Find the line with "Open the James, Duke of York link" in the records below, then please transcribe it and every later line exactly, omitting the pictures and adding nothing.

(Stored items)
=-=-=-=-=
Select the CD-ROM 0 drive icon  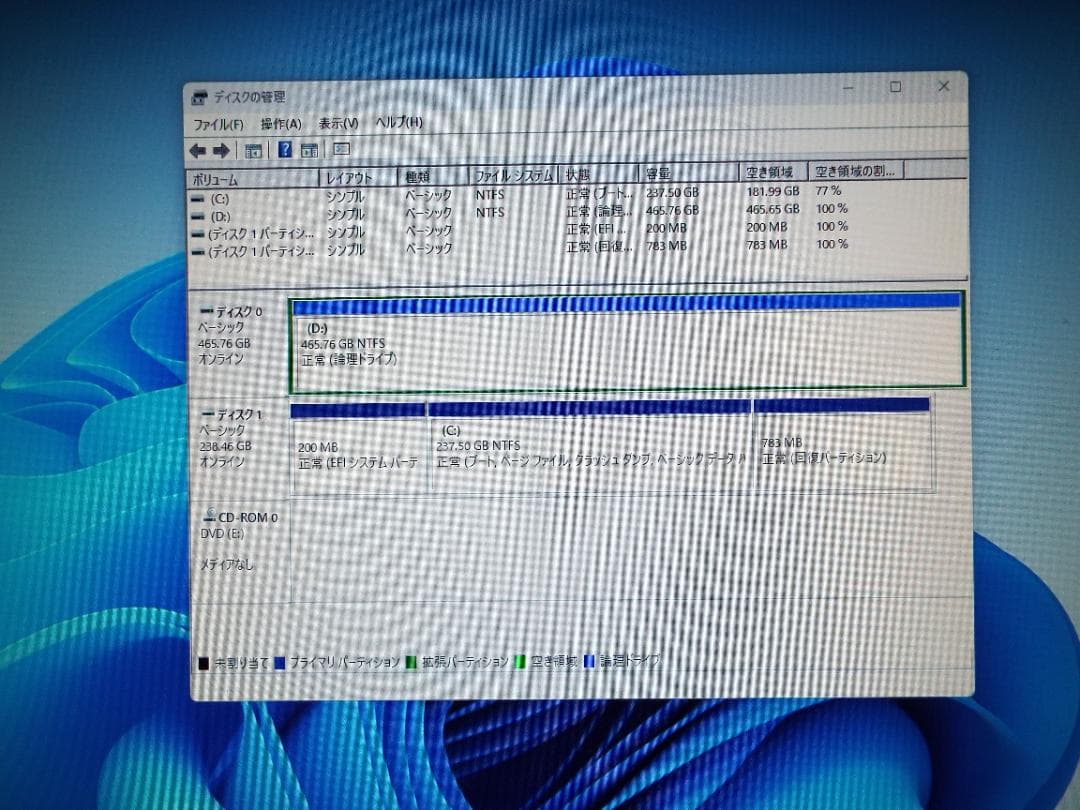click(212, 517)
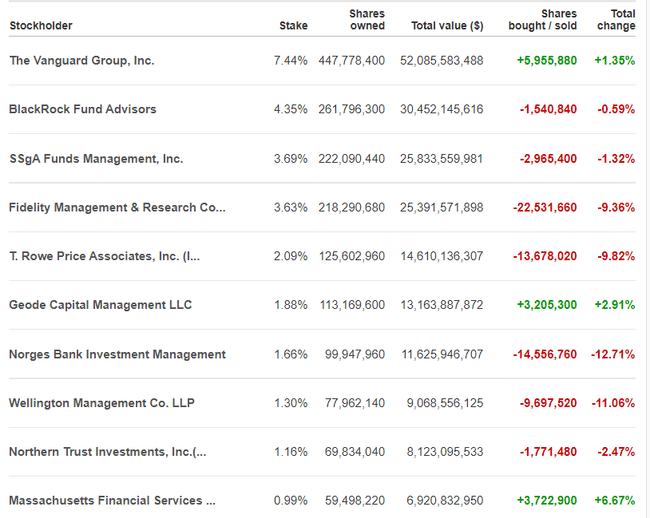This screenshot has width=650, height=518.
Task: Open Norges Bank Investment Management entry
Action: [x=117, y=354]

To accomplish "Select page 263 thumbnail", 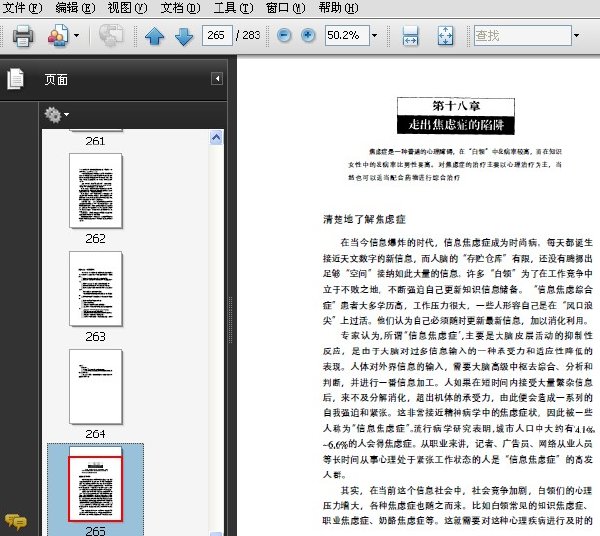I will pyautogui.click(x=96, y=289).
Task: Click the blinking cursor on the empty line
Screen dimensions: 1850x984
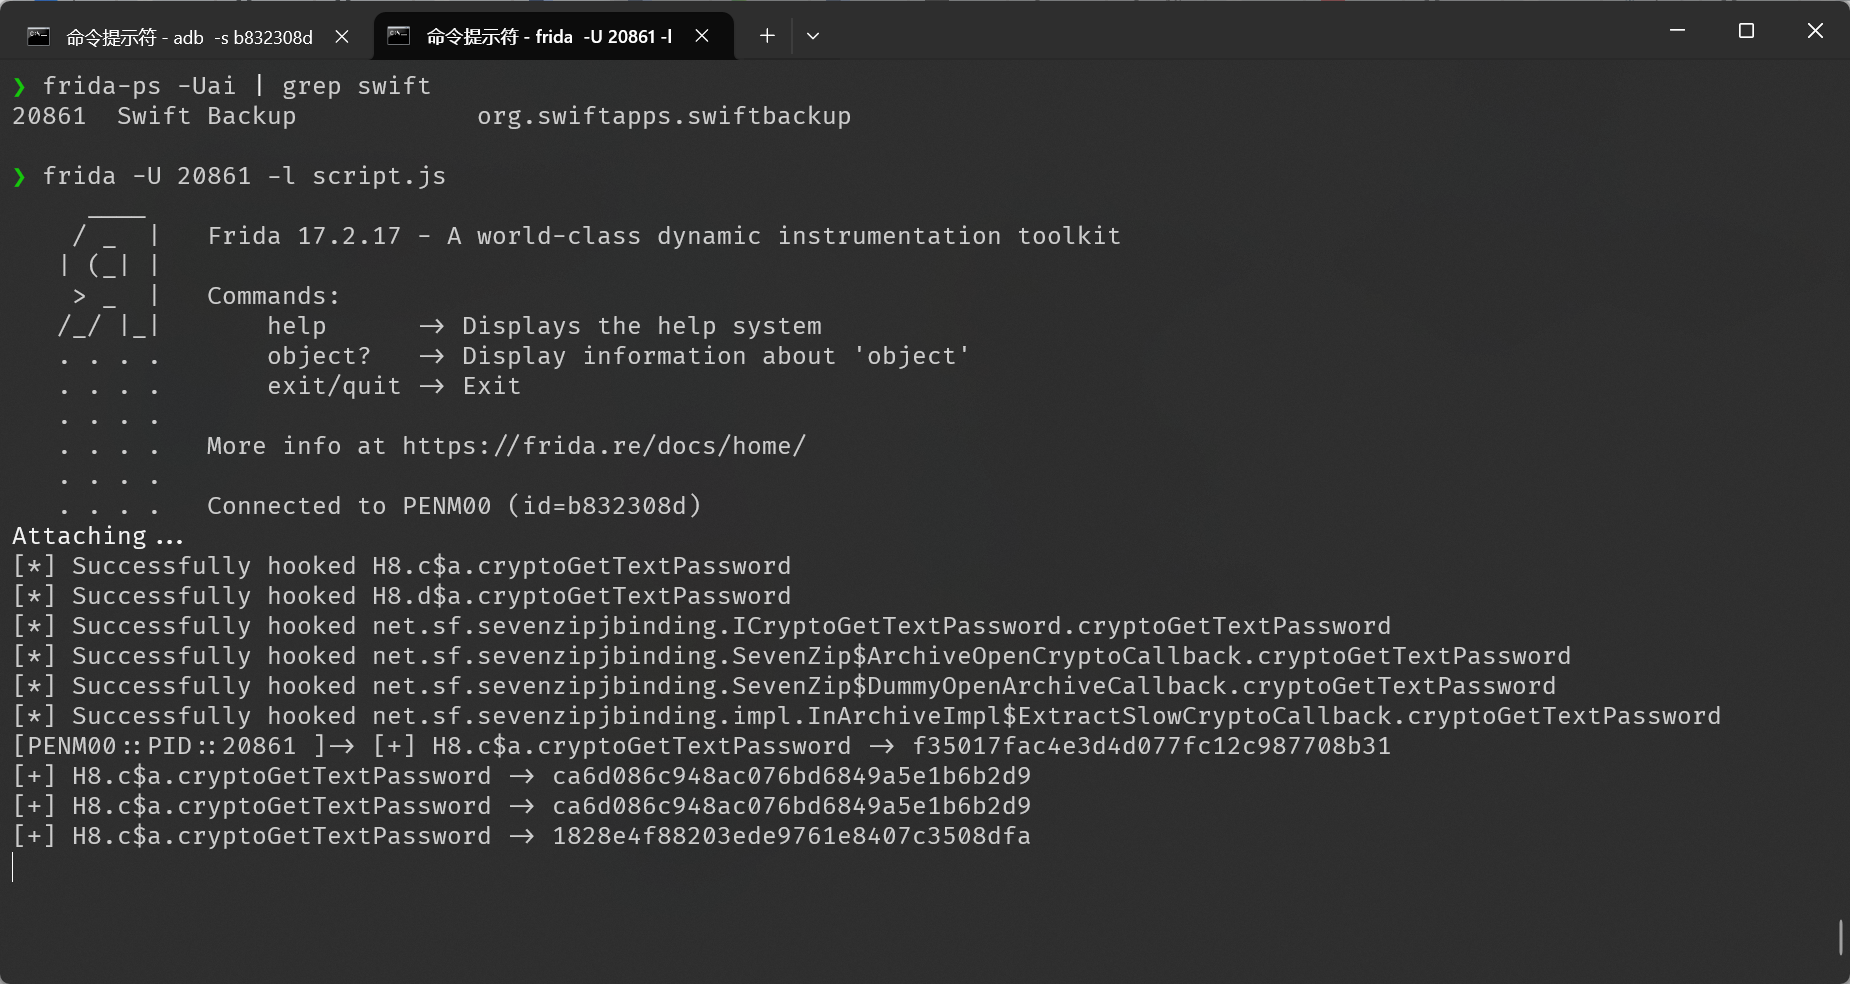Action: (x=13, y=867)
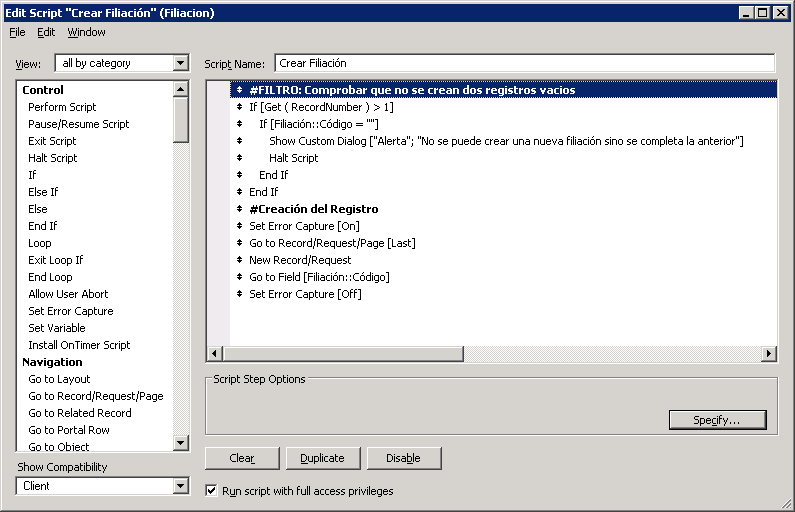This screenshot has height=512, width=795.
Task: Open the Edit menu
Action: point(46,32)
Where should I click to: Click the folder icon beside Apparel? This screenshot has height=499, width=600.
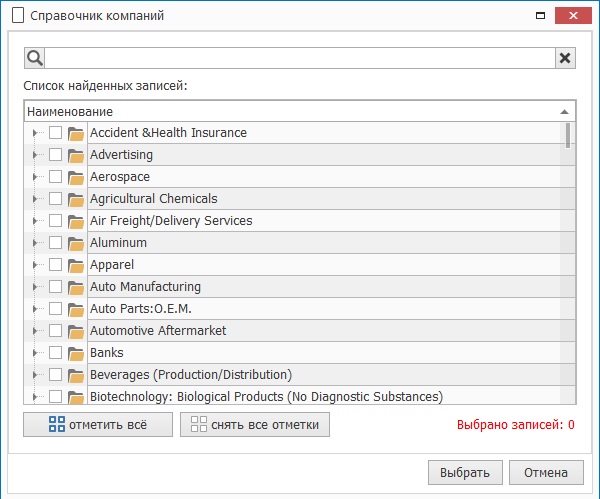pyautogui.click(x=76, y=265)
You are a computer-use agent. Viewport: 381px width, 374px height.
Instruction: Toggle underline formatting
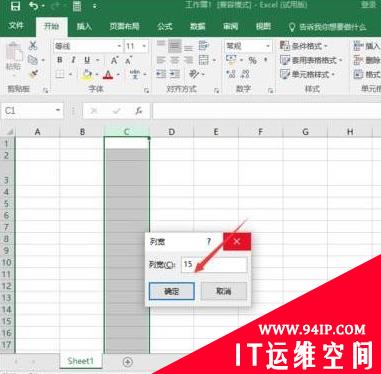coord(87,60)
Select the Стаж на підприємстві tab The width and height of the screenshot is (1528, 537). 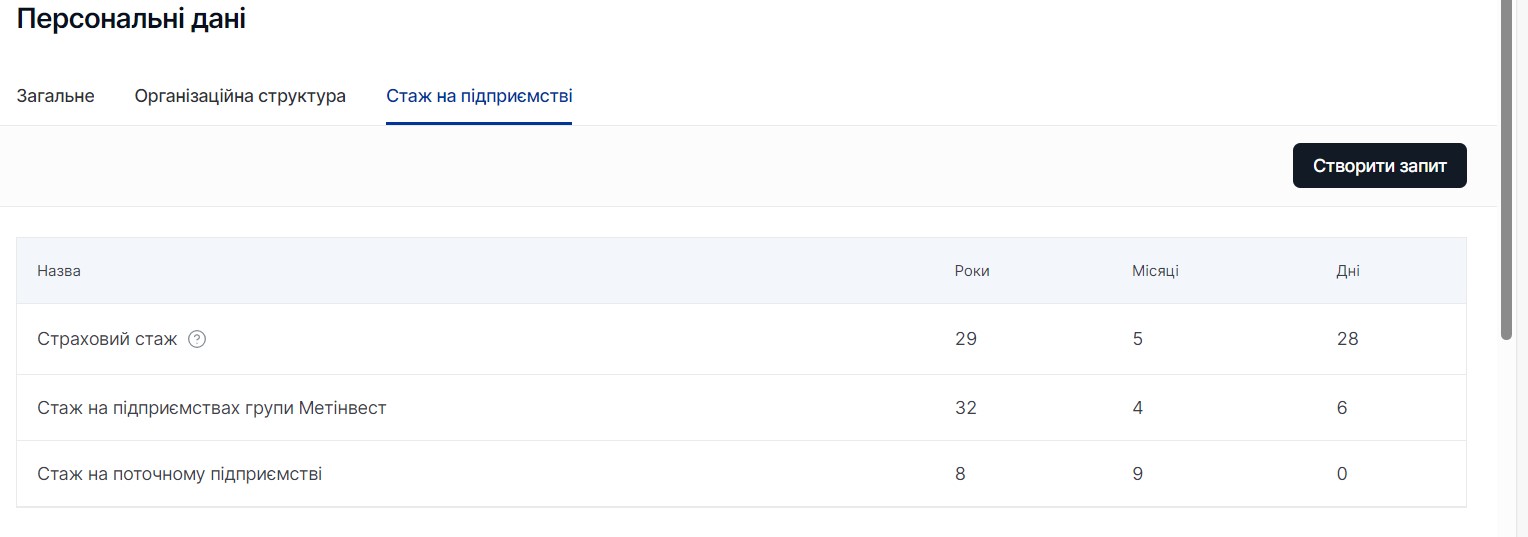click(x=479, y=96)
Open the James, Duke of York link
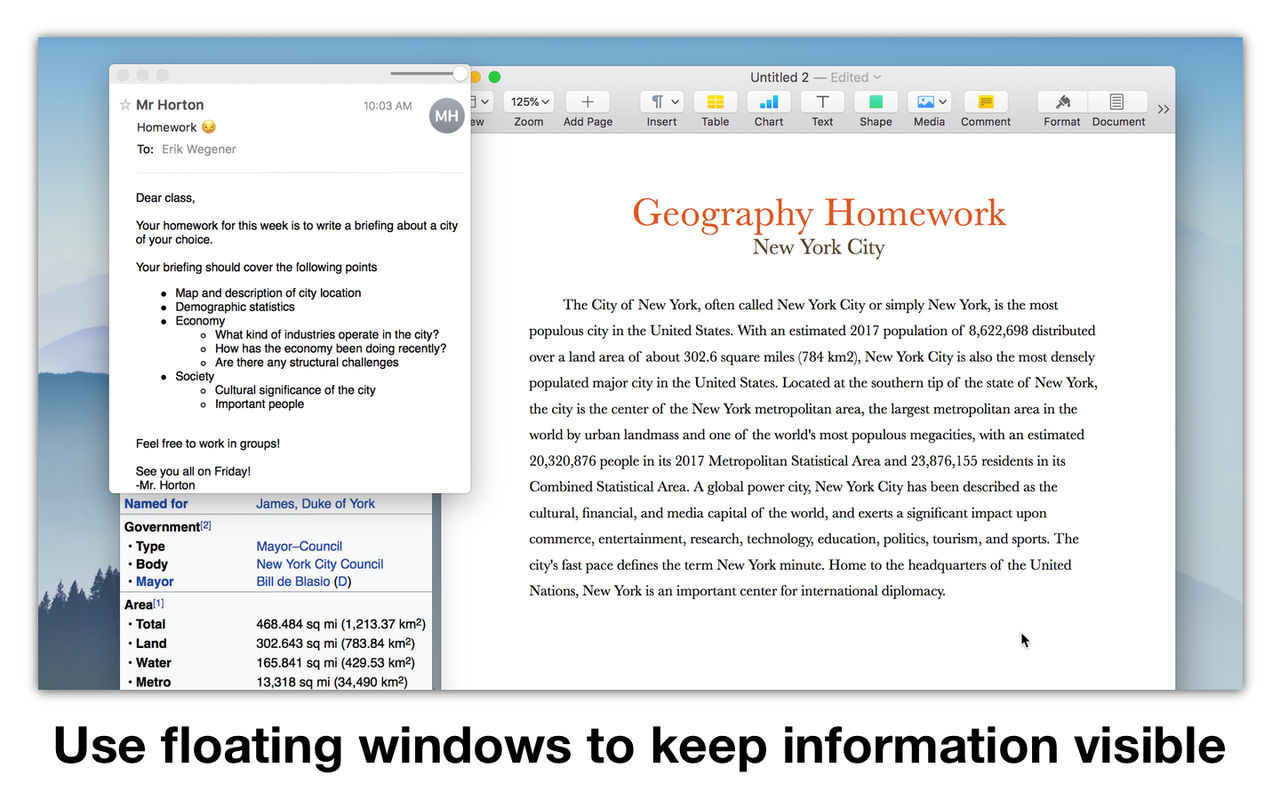This screenshot has width=1280, height=800. click(315, 504)
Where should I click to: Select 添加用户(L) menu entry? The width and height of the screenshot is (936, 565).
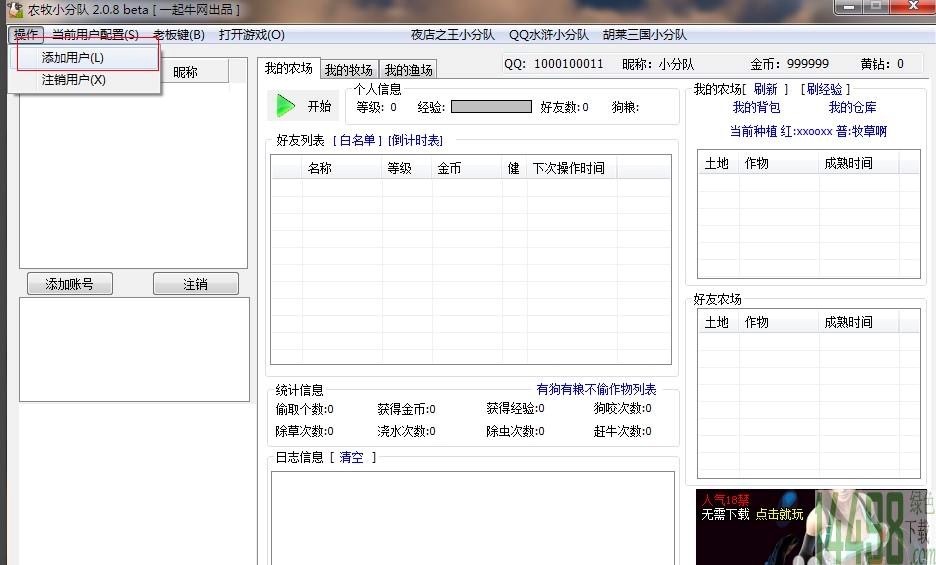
=-=-=-=-=
Output of the task:
Open the James, Duke of York link
This screenshot has width=1280, height=800. click(315, 504)
Where should I click to: Select 添加用户(L) menu entry? The width and height of the screenshot is (936, 565).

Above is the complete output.